The Republican National Committee, however, insists a loophole allowed it to spend the money to try to turn the already attractive hockey mom into a cosmopolitan runway model.
Unrepentant McCain campaign insiders insisted that it was smart, too.
"She's a middle-class woman from Alaska who dressed that way," an unapologetic top McCain adviser said. "Somebody needed to spruce her up for national television."
Melanie Sloan of the legal watchdog group Citizens for Responsibility and Ethics in Washington said it would file a complaint with the Federal Elections Commission as early as today to seek a ruling on the legality.
"The reality is it won't be decided before the election, so it may be more of a political issue than a legal issue," Noble added.
The news of how the party laid out the big bucks to put Palin in fancy frocks, leather stiletto boots and a new hairdo divided the electorate.

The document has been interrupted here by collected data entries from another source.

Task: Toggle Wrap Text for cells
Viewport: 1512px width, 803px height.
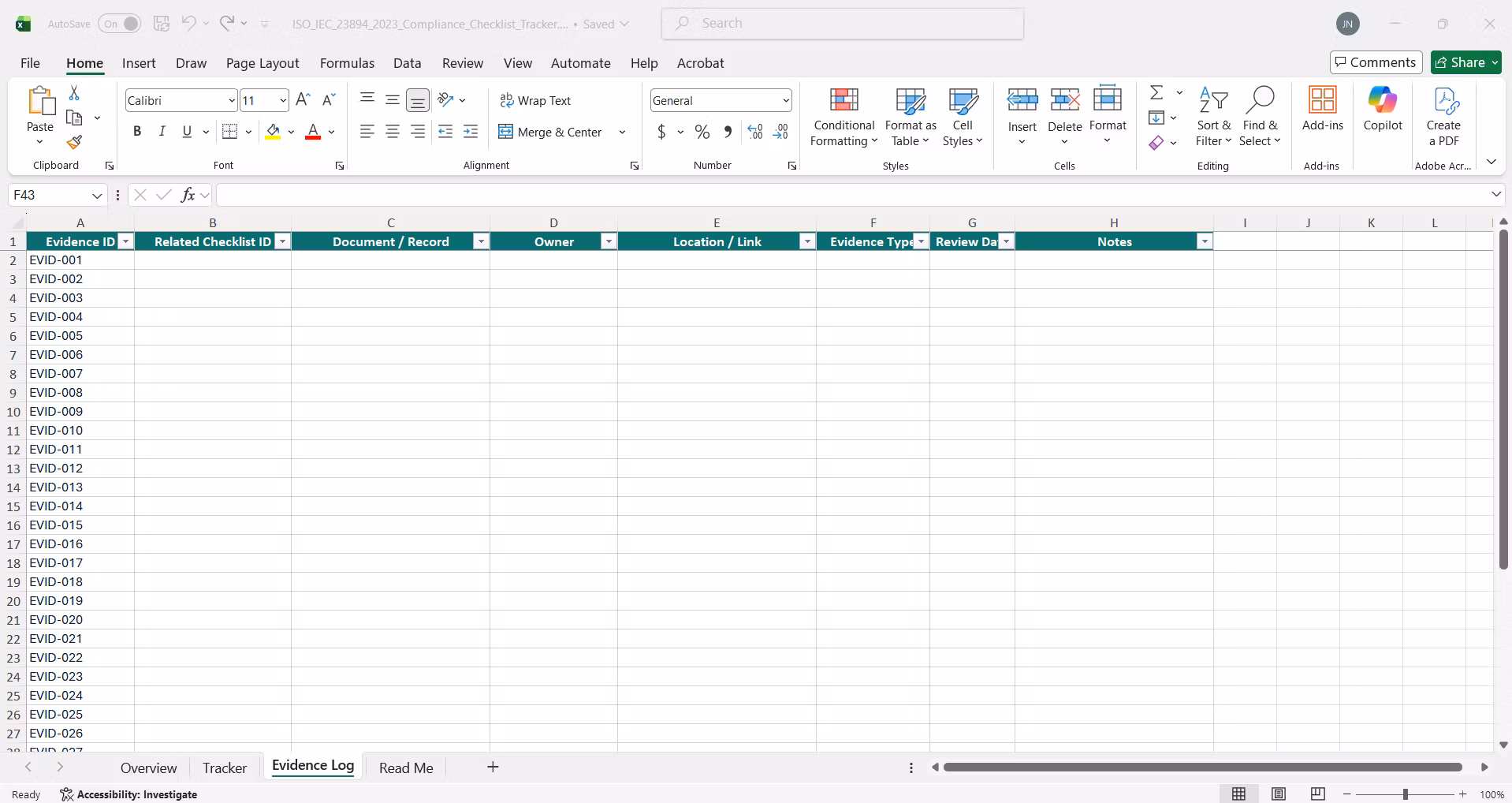Action: (x=535, y=100)
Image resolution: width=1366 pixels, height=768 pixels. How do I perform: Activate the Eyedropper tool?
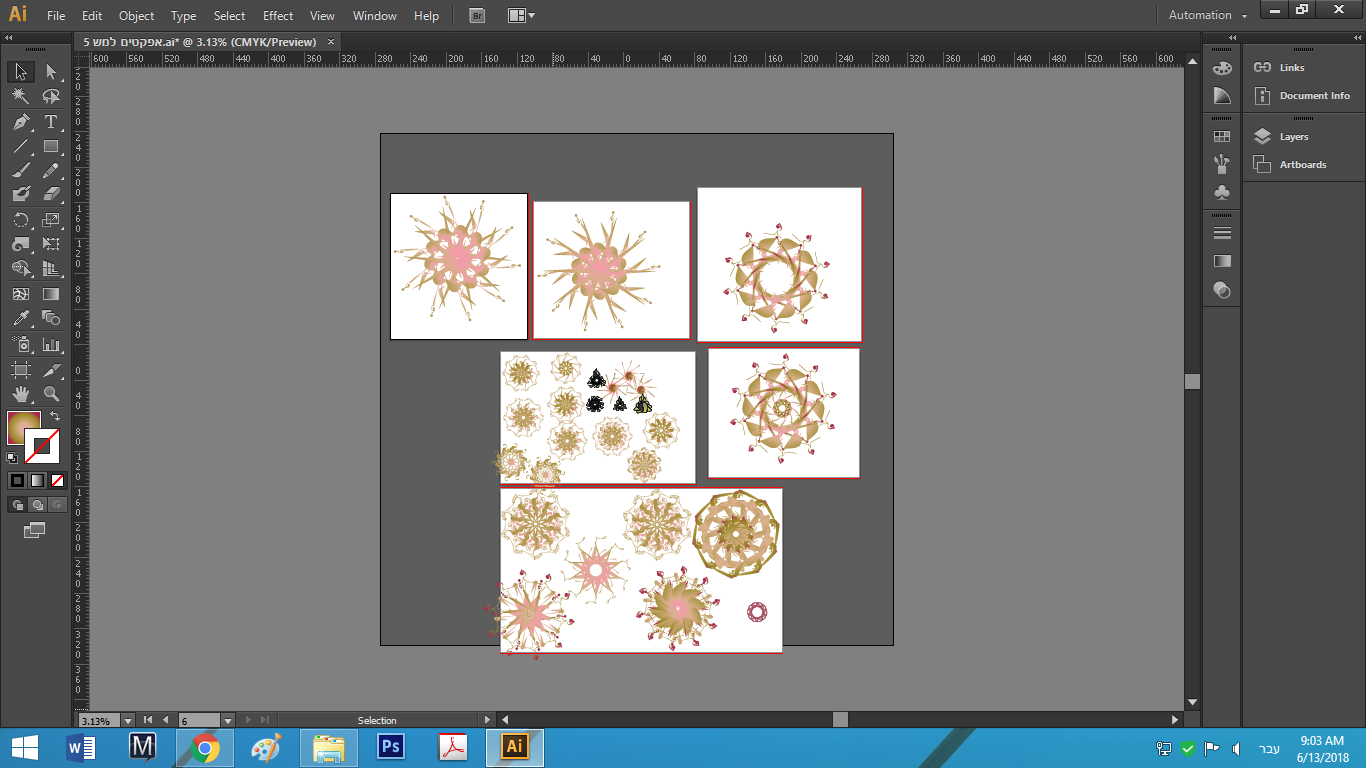[x=20, y=319]
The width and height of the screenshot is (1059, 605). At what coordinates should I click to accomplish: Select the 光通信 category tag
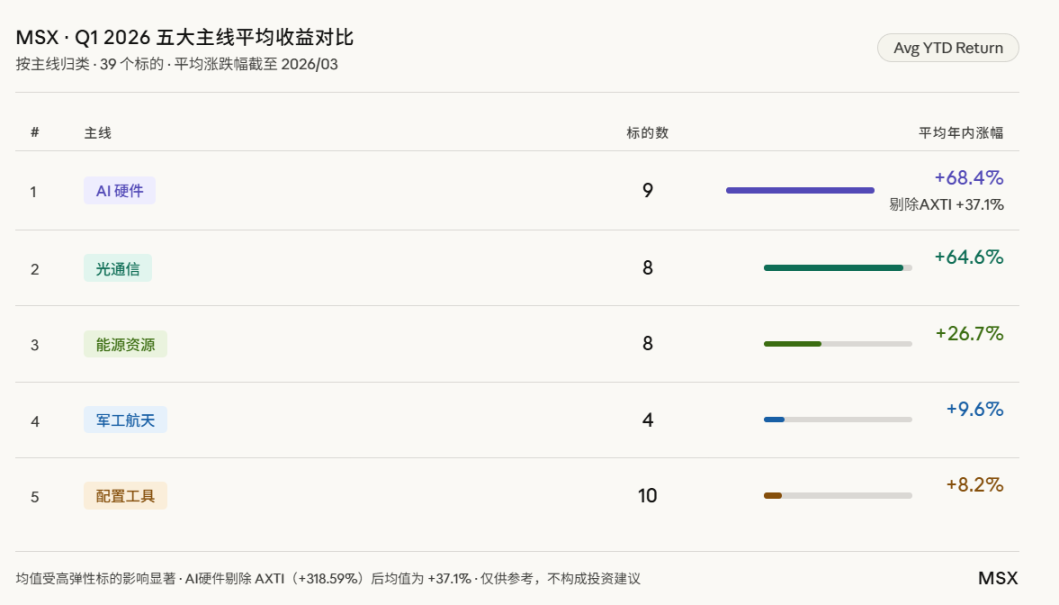click(x=118, y=268)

At a McCain campaign rally in New Hampshire, Debbie Holmwood, 55, of Norwood, Mass., stood by her candidate.
"It ain't easy being a girl and trying to make it to the top," she said, adding that "$150,000 isn't a lot of money for a wardrobe."
Pat Barrett, 70, of Norwood, said it was a nonissue. "[Barack] Obama's campaign was kicked off by a terrorist," Barrett said. "Why would you care if the RNC gave her money for clothes?"
But Russ Glines, 48, a McCain supporter from Salem, N.H., said her Alaska governor's wardrobe should have been good enough. "She's a fine dresser on her own," he said. "We should use our money more wisely.
"Her appeal is not in her dress as much as in her belief system," Glines added.
Amy Elliott, 37, of Dunedin, Fla., a stay-at-home mom at a pro-Obama rally in Tampa, was shocked by the expense.
"I would be a Republican if they would do my hair and makeup for me," she said. "I didn't even spend $150 on my [three] children's clothes this year."